It was expected that aspiration towards the site of the polar body (6 o'clock position) would result in more damage of structures important for fertilization, assuming that the nuclear material is located near the polar body (Sousa and Tesarik, 1994). This was not confirmed by the results of this study. On the contrary, the fertilization rate was higher when the aspiration was closer to the polar body. Perhaps deposition of the sperm cell closer to the meiotic spindle is responsible for this result. One study (Blake et al., 1996
) supports this in which the highest fertilization rate was found when the sperm cell was injected adjacent to the meiotic spindle. The success of the injections could depend on the rotation of ooplasm by a correctly positioned sperm centrosome (Edwards and Beard, 1997
). However, another study (Nagy et al., 1995
) did not find a difference between the 6 and the 12 o'clock positions in the number of 2PN oocytes but in the quality of the embryos.

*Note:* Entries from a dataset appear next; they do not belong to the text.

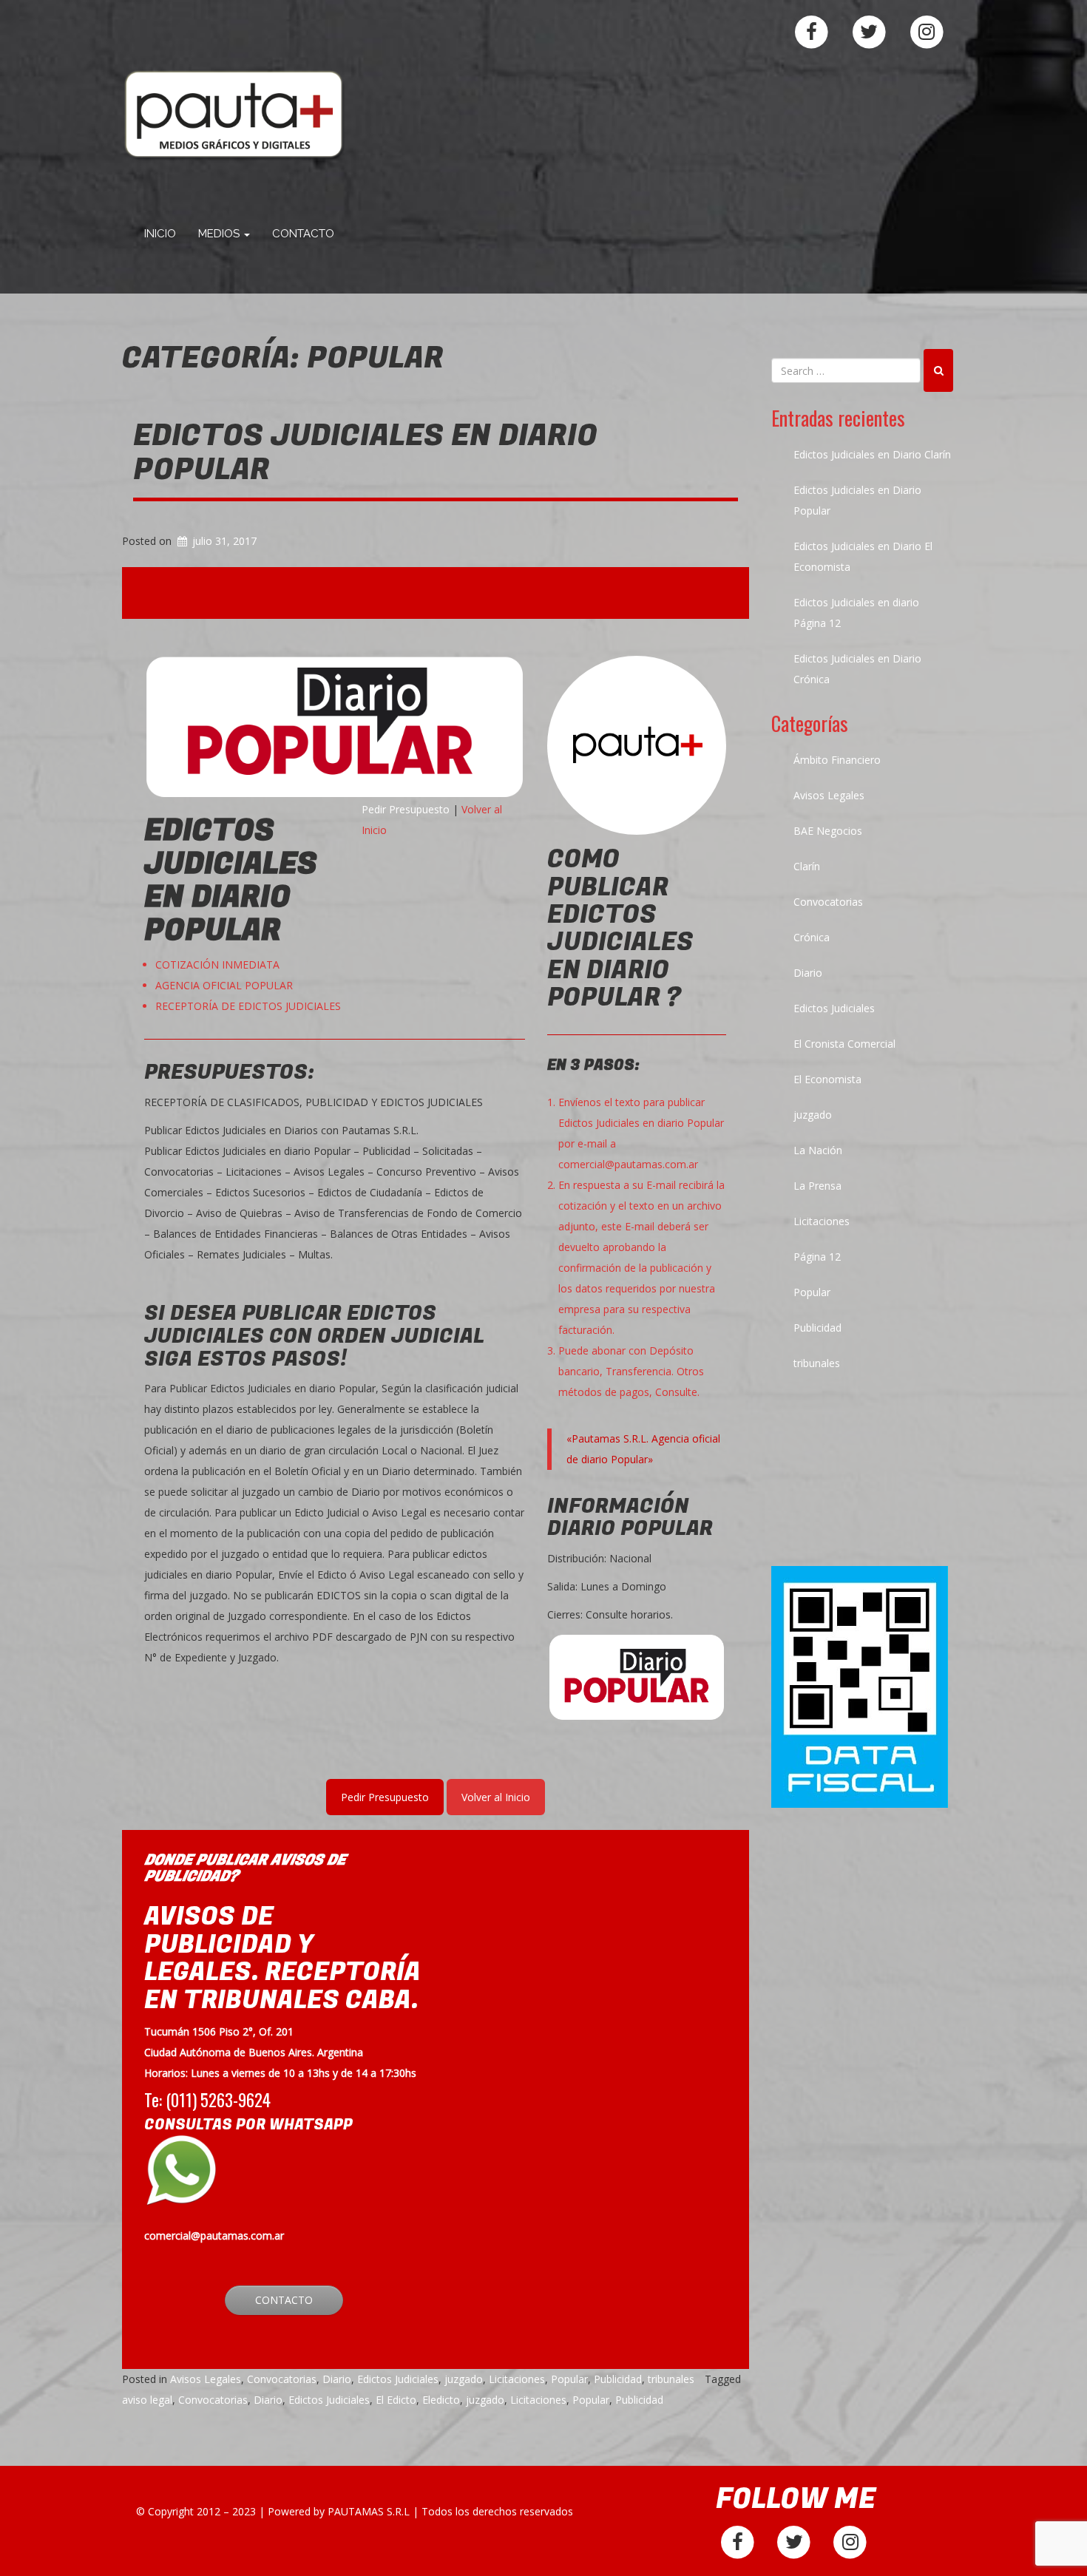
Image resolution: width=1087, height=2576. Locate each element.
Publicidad (618, 2379)
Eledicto (441, 2400)
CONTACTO (284, 2300)
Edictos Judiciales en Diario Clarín (872, 454)
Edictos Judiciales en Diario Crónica (857, 668)
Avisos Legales (205, 2379)
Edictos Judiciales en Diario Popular (365, 452)
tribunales (671, 2379)
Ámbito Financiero (837, 760)
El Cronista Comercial (844, 1044)
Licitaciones (517, 2379)
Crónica (811, 937)
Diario (336, 2379)
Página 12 (817, 1257)
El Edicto (396, 2400)
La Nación (817, 1150)
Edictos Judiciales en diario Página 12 (856, 612)
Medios (220, 233)
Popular (569, 2379)
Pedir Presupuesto (406, 809)
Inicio (160, 233)
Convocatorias (281, 2379)
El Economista (827, 1079)
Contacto (303, 233)
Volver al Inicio (495, 1797)
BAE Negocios (827, 831)
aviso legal (147, 2400)
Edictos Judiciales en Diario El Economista (862, 556)
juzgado (463, 2379)
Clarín (806, 866)
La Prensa (817, 1186)
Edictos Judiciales (397, 2379)
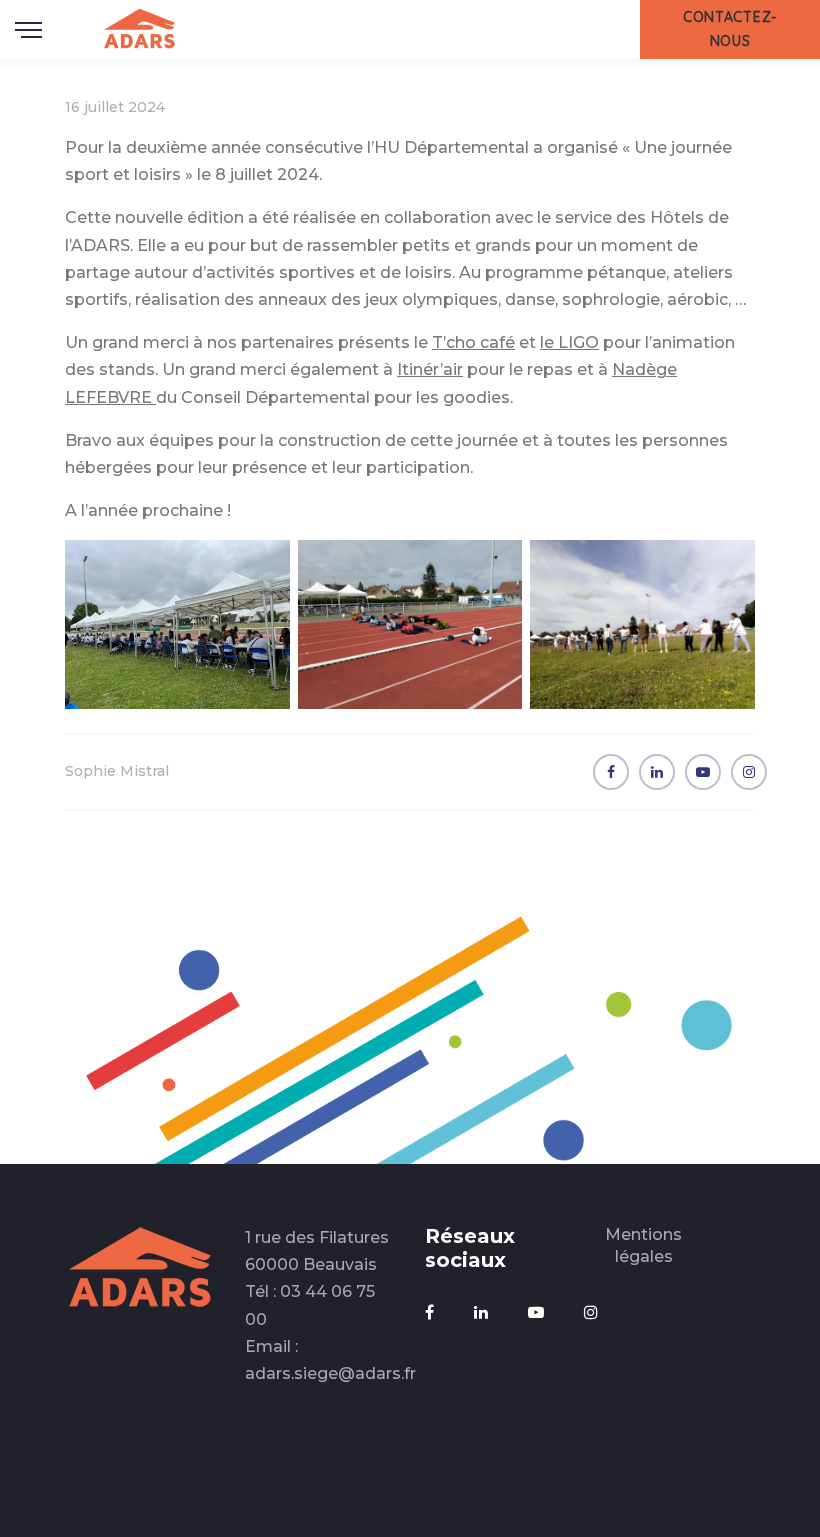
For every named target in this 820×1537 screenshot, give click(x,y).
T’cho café (473, 342)
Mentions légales (643, 1245)
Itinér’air (430, 369)
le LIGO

The percentage of multipronuclear ICSI oocytes in this study was 2.5%. This percentage is lower than that in our conventional IVF programme (7.9%). The difference in origin of those multipronuclear eggs might explain this observation. The multipronuclear oocytes in the ICSI procedure probably result from the incorporation of the second polar body (Palermo et al., 1996), while the majority of multipronuclear oocytes in the conventional IVF programme arise from dispermic fertilization. However, the position of the polar body did not affect the number of multipronuclear oocytes.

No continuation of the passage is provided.